What you should do: Write out nothing but the lines from the one containing "At what coordinates" through the last line below, both included, and without the pictures.
::: Information shown :::
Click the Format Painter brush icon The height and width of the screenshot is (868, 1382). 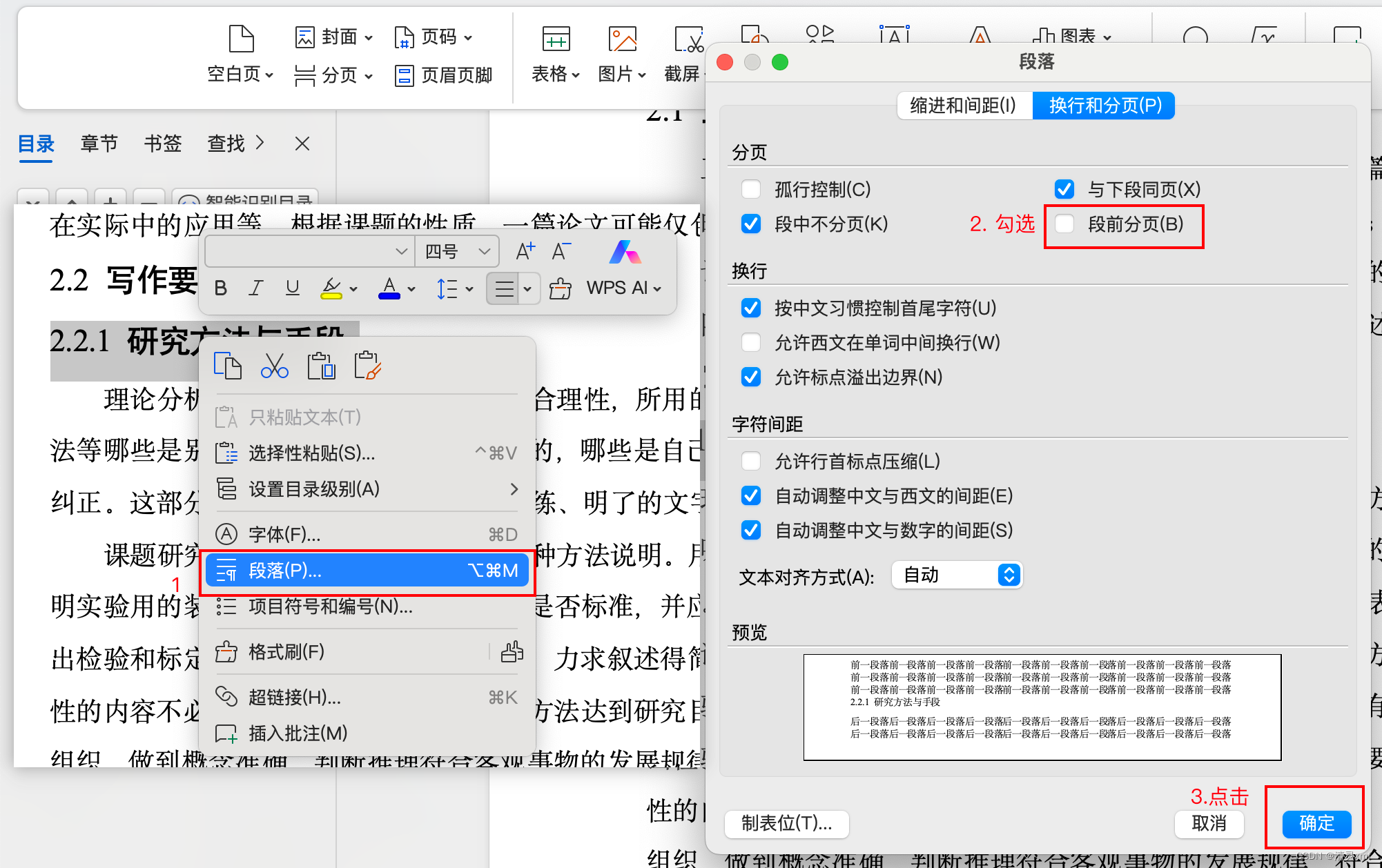coord(560,288)
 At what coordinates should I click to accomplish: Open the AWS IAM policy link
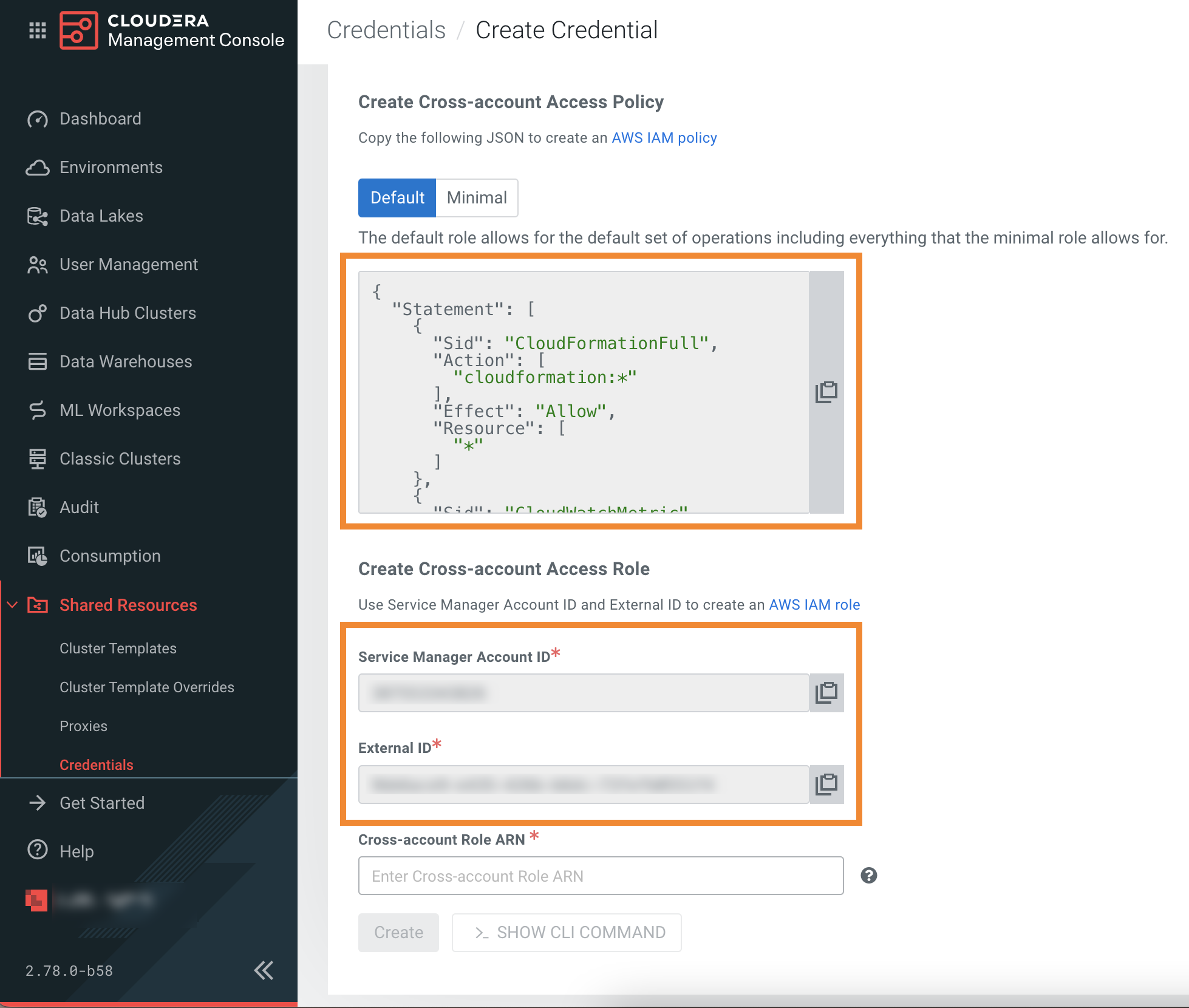664,138
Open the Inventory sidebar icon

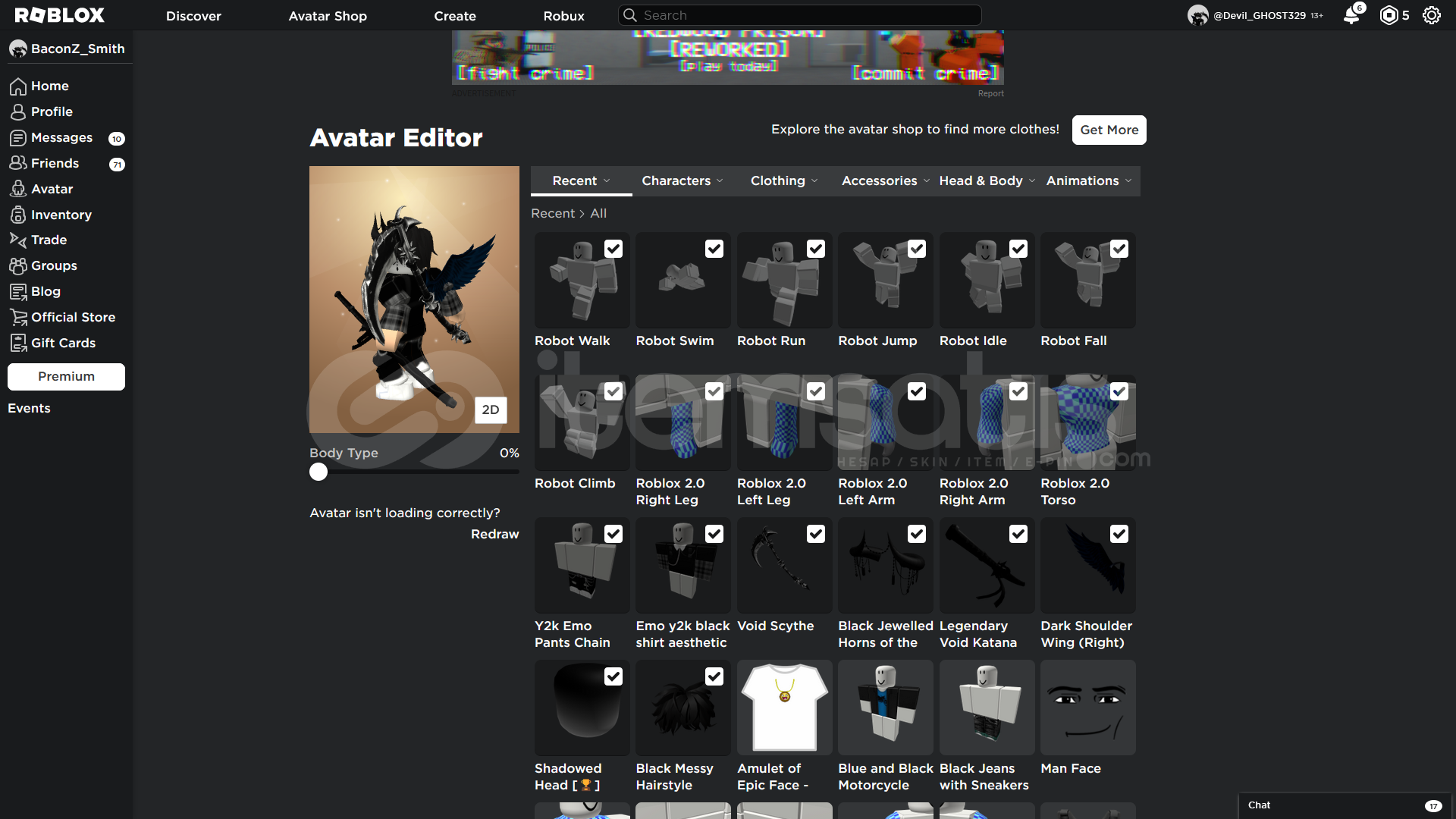pos(18,215)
:::
Expected answer:
 At what coordinates should I click to accomplish: Open the AWS IAM policy link
664,138
Open the Inventory sidebar icon

pos(18,215)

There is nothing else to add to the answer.